Bab Dua Puluh Delapan: Pindah Sekolah
Aku bersandar ke belakang, agak enggan berkata, “Kakak, bisa besok saja?”
Kakak perawat menggeleng, lalu mengeluarkan stetoskopnya. “Zhang Nan, lihat, kakak bahkan sudah bawa stetoskop!”
Aku menggaruk kepala, diam-diam berpikir, kalau aku tidak membiarkan kakak perawat memeriksa, apa dia akan berubah menjadi buas dan melakukan hal yang tidak-tidak padaku?
Aku masih perjaka, pengalaman pertamaku harus untuk Ma Jiao. Siapapun yang mau merebutnya, akan aku lawan.
Saat itu, kakak perawat tiba-tiba membuka selimutku tanpa izin.
Aku terpaku, menatapnya dengan kosong.
Ia meletakkan stetoskop di dadaku.
Melihat tidak ada gerakan lanjutan, aku pun merasa lega.
Kakak perawat memejamkan mata, sambil mendengarkan napasku dengan stetoskop, tangannya mulai menepuk-nepuk dadaku, ritmenya begitu kuat, seperti sedang bermain piano.
Aku sangat heran, apa ini maksudnya? Apa dengan cara ini dia bisa mendengar suara napasku dengan baik?
Tangannya terus menepuk dan perlahan turun ke arah sabuk celanaku.
Ia membuka mata, tersenyum manis. “Ototnya lumayan keras ya!”
Aku malu dan berpaling.
Ia membuka telapak tangan, menekannya di perut bagian bawahku.
Ada kehangatan yang merambat dari telapak tangannya ke perutku. Entah kenapa, aku malah merasa bersemangat, celanaku pun langsung menegang.

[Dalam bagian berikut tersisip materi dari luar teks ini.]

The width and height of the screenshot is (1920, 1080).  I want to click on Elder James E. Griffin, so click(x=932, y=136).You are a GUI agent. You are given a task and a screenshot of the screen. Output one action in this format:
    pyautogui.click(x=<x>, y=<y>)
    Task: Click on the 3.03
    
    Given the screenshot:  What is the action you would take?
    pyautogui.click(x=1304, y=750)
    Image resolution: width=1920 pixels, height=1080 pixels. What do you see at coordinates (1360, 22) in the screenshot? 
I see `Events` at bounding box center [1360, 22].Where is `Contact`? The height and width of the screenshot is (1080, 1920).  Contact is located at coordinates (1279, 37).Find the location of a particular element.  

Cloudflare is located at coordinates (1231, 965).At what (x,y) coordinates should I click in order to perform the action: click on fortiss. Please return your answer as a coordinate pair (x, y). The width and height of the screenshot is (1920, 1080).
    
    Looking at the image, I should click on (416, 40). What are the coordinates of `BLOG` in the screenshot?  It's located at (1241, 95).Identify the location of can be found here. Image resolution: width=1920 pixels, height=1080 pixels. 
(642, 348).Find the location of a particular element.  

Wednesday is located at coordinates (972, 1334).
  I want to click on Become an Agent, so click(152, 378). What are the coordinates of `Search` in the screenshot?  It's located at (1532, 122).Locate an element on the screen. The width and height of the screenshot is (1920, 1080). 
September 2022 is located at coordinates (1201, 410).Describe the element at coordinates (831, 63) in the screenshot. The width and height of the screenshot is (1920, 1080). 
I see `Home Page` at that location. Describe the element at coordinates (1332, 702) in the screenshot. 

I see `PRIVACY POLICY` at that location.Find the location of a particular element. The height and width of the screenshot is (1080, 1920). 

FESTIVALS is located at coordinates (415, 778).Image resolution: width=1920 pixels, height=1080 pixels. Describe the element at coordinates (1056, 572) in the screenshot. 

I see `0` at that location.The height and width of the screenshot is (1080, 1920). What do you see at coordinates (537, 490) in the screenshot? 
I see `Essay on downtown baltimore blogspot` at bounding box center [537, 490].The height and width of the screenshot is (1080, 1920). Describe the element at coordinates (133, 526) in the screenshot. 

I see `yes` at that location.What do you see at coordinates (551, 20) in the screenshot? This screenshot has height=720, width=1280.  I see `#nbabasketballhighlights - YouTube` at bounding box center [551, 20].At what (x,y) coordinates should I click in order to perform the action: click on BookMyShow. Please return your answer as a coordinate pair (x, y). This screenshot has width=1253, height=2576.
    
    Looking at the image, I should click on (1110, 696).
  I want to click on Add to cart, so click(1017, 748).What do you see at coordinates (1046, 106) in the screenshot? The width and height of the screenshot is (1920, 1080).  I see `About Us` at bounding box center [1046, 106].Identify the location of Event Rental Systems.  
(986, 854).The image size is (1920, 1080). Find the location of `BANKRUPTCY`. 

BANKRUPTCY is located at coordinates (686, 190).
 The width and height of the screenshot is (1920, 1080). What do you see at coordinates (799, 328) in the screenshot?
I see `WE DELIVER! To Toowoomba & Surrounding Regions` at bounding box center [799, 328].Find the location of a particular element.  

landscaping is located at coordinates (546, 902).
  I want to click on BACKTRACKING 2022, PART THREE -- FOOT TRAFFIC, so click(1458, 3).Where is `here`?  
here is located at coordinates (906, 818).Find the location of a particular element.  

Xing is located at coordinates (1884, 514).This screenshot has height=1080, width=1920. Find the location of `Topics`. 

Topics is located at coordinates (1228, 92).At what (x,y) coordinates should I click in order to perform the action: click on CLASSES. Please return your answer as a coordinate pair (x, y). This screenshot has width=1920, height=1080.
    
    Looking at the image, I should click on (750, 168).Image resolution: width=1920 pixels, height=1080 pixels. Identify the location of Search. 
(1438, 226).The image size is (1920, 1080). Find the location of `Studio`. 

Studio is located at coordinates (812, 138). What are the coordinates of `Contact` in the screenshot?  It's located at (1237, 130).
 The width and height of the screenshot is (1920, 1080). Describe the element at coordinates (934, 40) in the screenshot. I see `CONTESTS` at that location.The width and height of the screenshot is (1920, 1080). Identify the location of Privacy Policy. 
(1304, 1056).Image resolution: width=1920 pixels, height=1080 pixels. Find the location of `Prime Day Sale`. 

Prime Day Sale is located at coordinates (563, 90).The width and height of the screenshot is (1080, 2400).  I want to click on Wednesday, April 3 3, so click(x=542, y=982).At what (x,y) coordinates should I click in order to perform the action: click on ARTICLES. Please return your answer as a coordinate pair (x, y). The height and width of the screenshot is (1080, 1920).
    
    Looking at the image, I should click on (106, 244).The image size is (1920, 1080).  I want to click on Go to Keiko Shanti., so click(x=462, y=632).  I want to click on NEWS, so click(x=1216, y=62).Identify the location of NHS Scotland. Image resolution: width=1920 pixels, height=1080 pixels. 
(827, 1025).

Ia tertawa, “Cepat juga reaksinya.”
Dia mengeluarkan tisu dari sakunya dan memberikannya padaku. “Letakkan di atas, biar tidak mengotori seprai.”
Mukaku merah padam, aku menolak tisu itu dan buru-buru menarik selimut menutup perutku.
Ia tersenyum sambil berkata, “Kalau kamu tidak sedang sakit dan paru-parumu sudah sembuh, pasti sudah aku coba dulu.”
Ia menarik kembali tangannya, lalu menggoreskan jari di perutku.
Sekujur tubuhku langsung merasakan sensasi geli dan hangat.
Setelah merapikan stetoskopnya, ia menggoda, “Lain kali jangan mimpi basah lagi, cuci seprai itu merepotkan.”
Lalu, ia meninggalkan ruang rawat.
Tak kusangka, dia benar-benar melepaskanku.
Tujuh atau delapan hari kemudian, aku keluar dari rumah sakit.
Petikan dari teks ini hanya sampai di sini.